(Pixel coordinate grounding data)
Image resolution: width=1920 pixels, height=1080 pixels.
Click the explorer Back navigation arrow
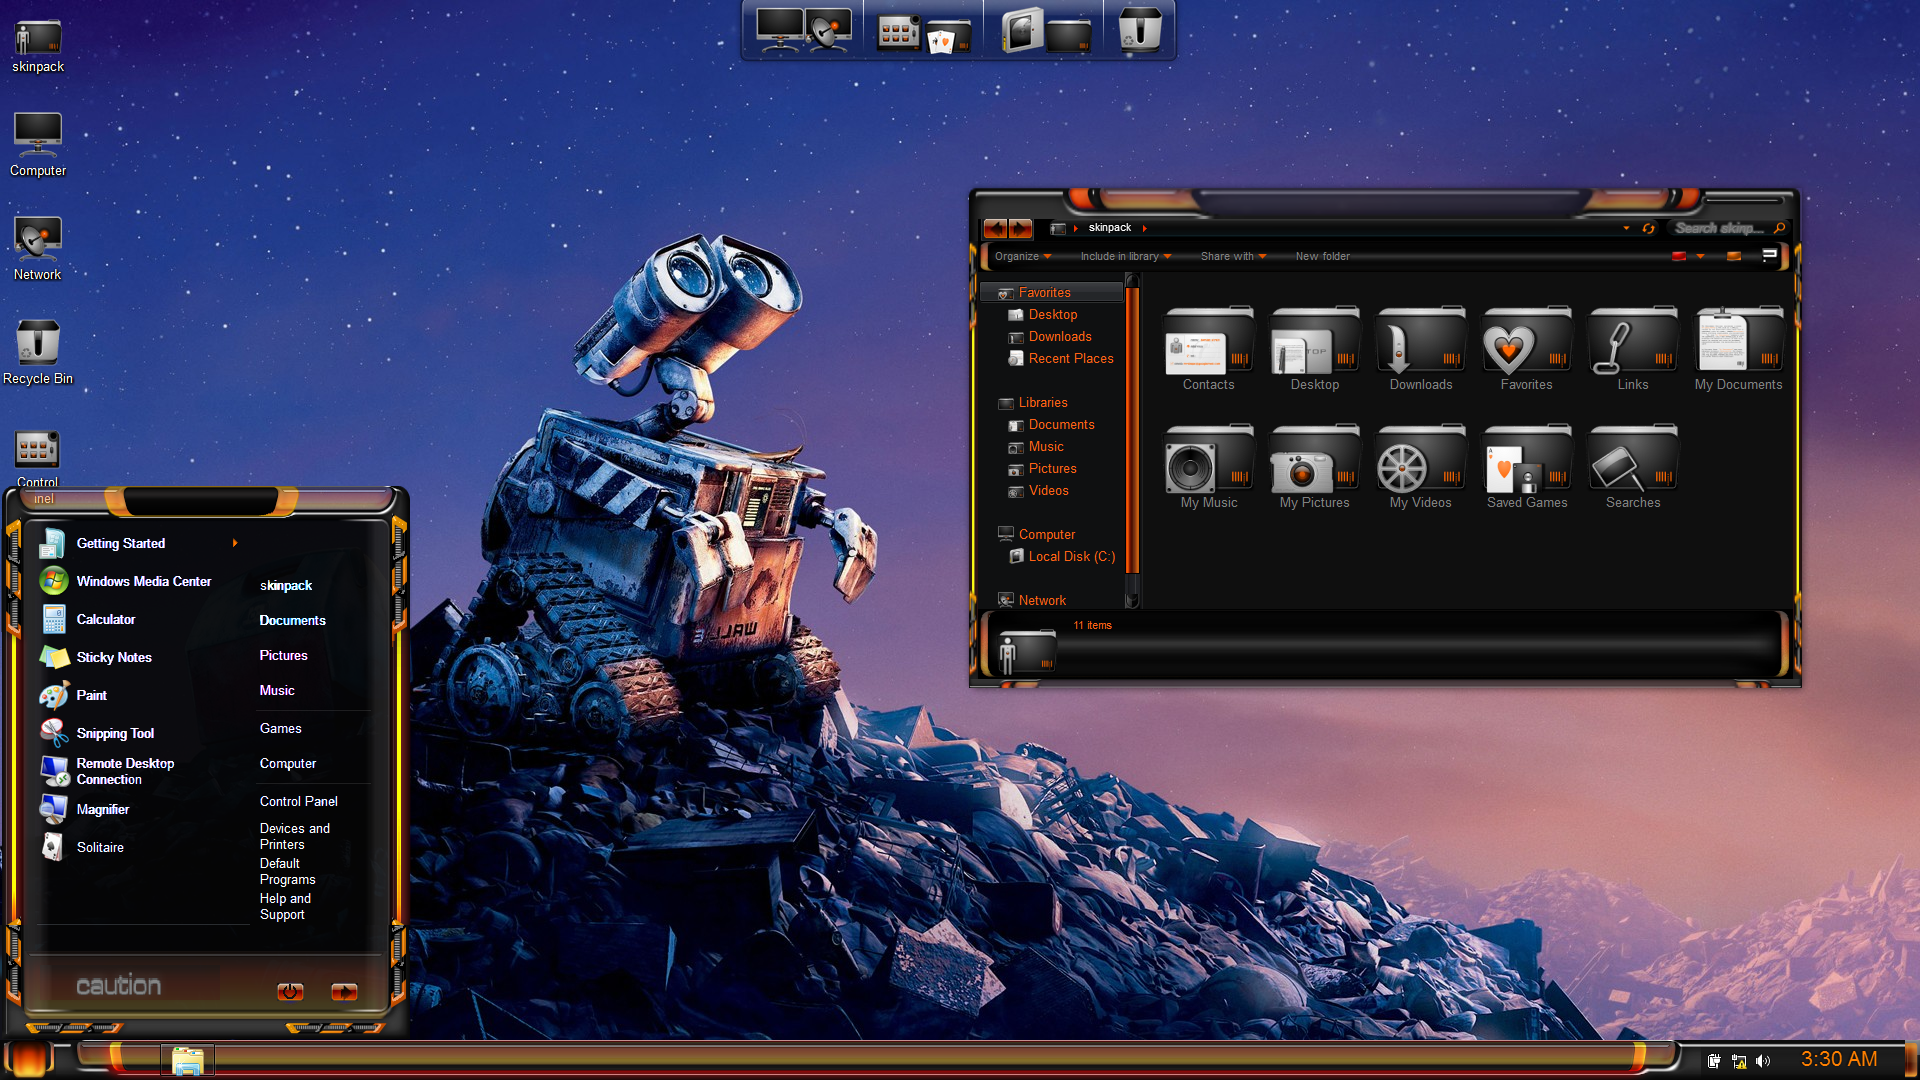pos(995,229)
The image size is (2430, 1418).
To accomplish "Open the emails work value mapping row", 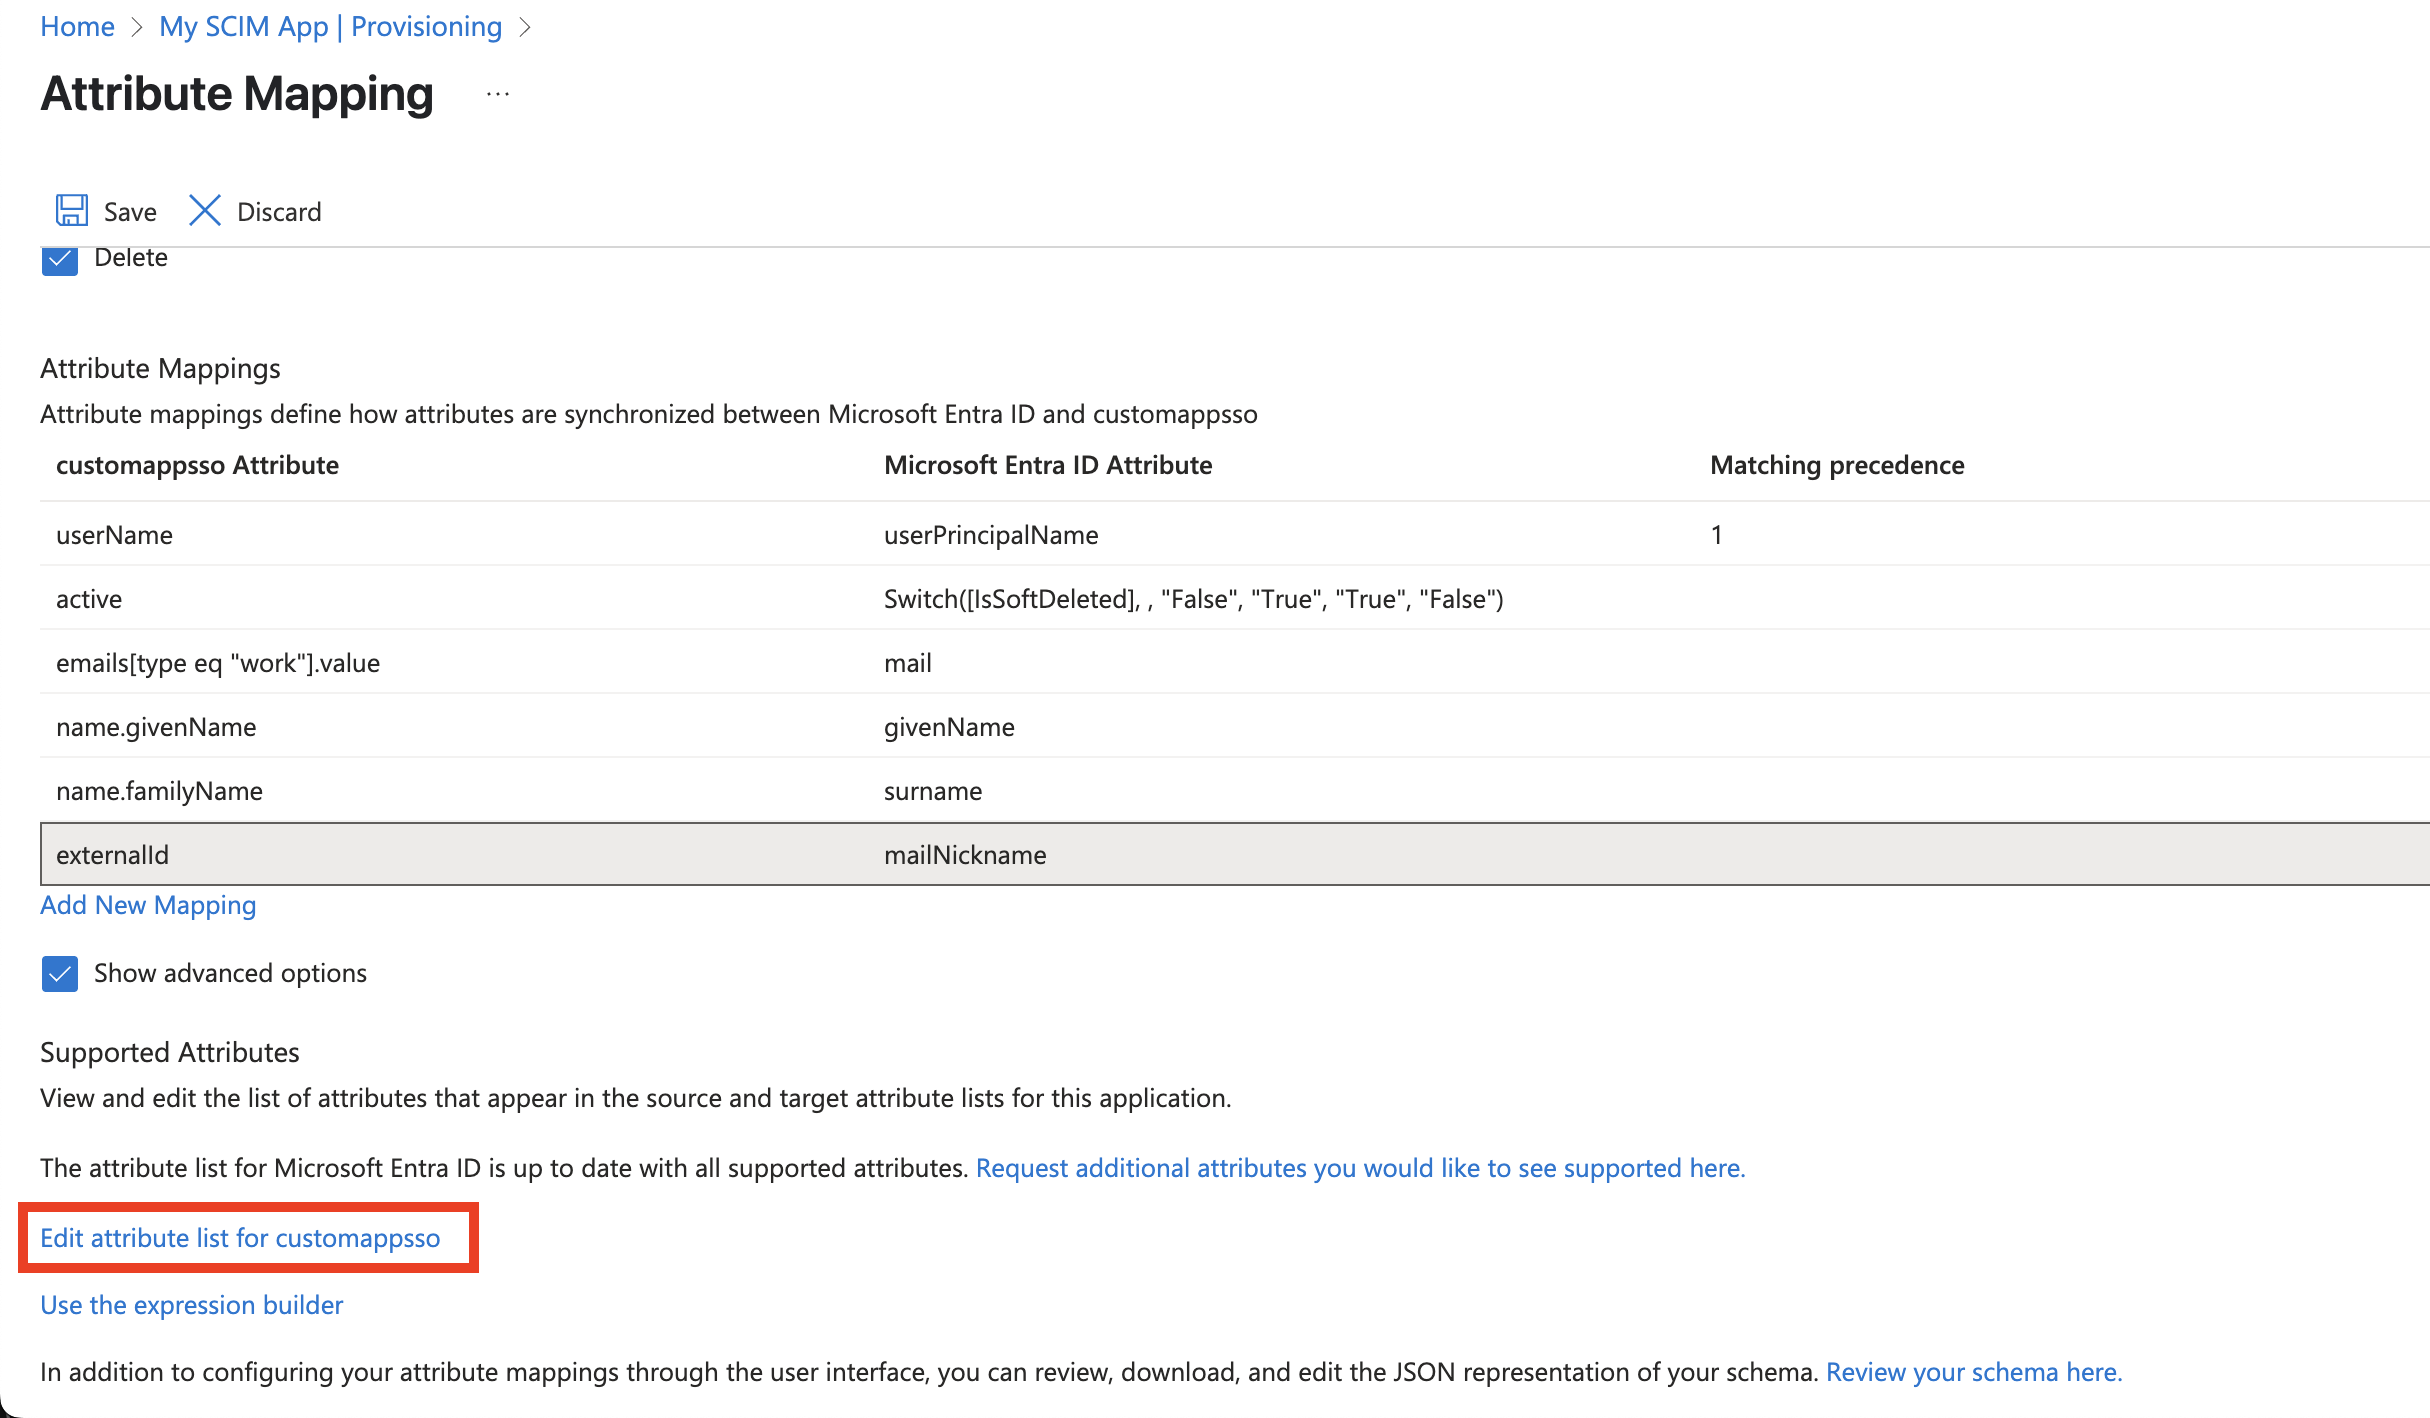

▶ **Work required**
Word-for-word restatement: every line from the one with "The image size is (2430, 1418)." through the final line of the data, both ends included, pictures excluded.

▶ **Result of this exercise**
The image size is (2430, 1418).
To accomplish "Open the emails work value mapping row", 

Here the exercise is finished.